- Parent company: Warner Music Group (as of 2009)
- Founded: 2004; 21 years ago
- Founder: Joshua James; Brett Eliason;

= Basecamp Productions =

American record label

Basecamp Productions is an American record label. It was founded in 2004 by Joshua James and Brett Eliason (Eliason apparently sold his share of the company sometime in 2007 and is no longer involved) with the idea of releasing "Official Bootlegs" online.

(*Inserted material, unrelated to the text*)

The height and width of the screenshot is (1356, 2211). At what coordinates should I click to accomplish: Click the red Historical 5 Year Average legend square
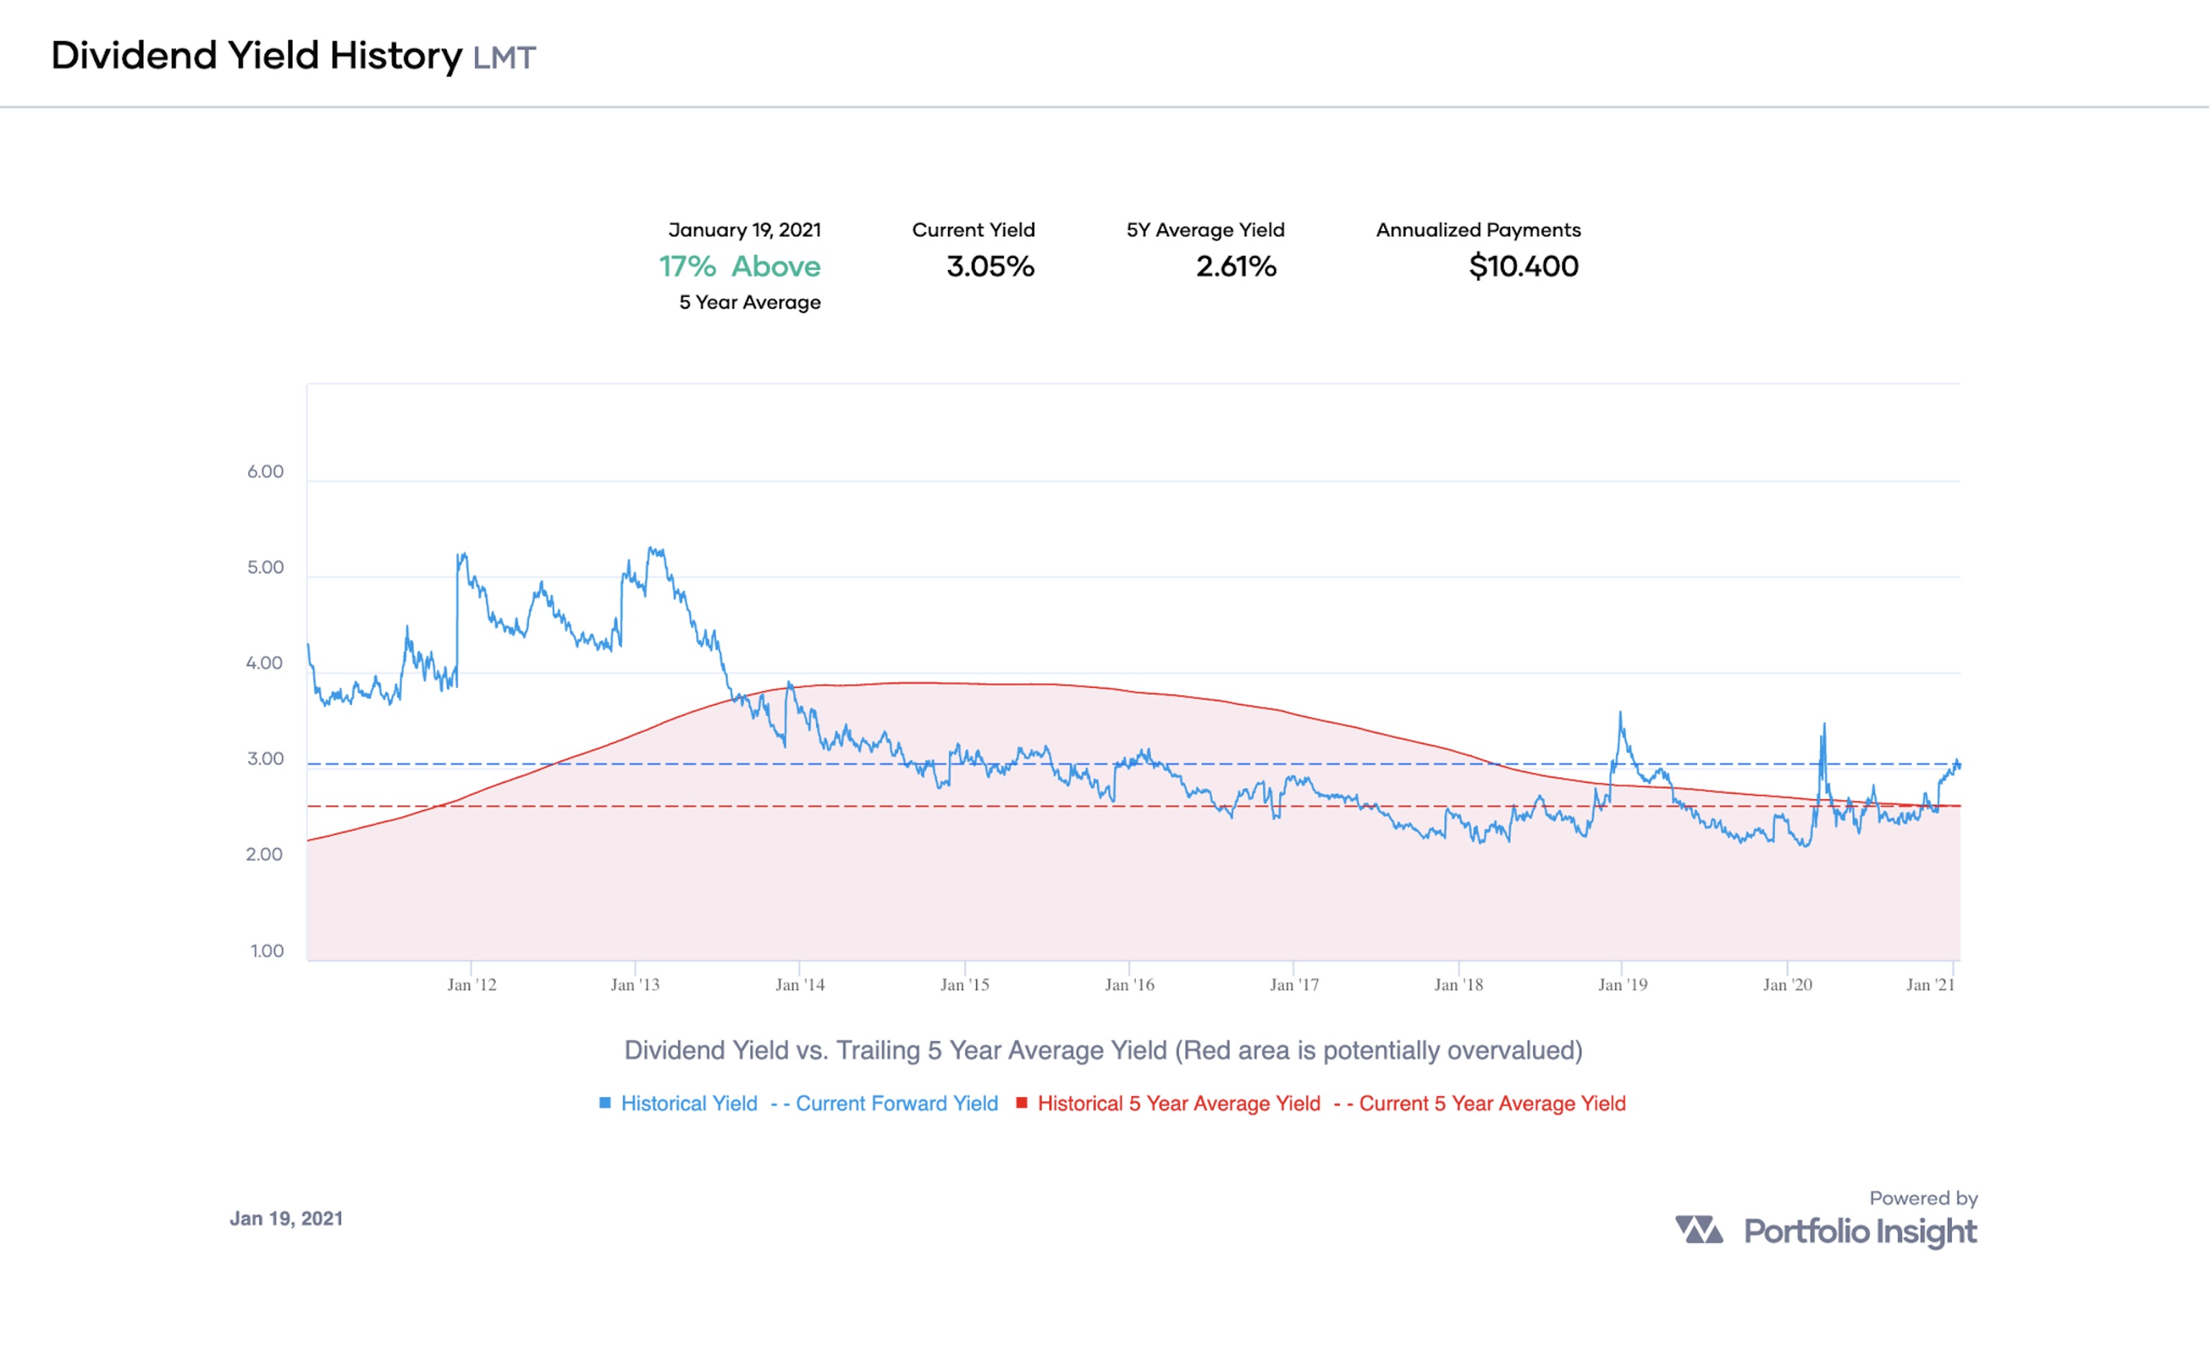coord(1024,1104)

Beginning with Pearl Jam’s groundbreaking “Official Bootlegs” series, artists who have appeared on recordings distributed exclusively by Basecamp include: Pearl Jam, Linkin Park, Jay-Z, U2, Disturbed Chris Cornell, Tori Amos, Ben Harper, The Black Crowes, The Cult, Busta Rhymes, Sleater-Kinney, Kings of Leon, Mudhoney, My Morning Jacket, Sonic Youth, Dispatch, Third Day and Wolfmother.

Basecamp works with artists who sell their shows through their own web sites. Shows are typically available anywhere from 30 minutes to a few days following the performance. Basecamp handles the whole process from recording the show, mixing it and then releases it through their own software package which is installed on the artists site. Basecamp also has partnerships with both Ticketmaster and Live Nation to sell the live recordings at the point of ticket purchase.

Basecamp was acquired by Warner Music Group in 2009 and Mr. James is now the CEO of Zig Media.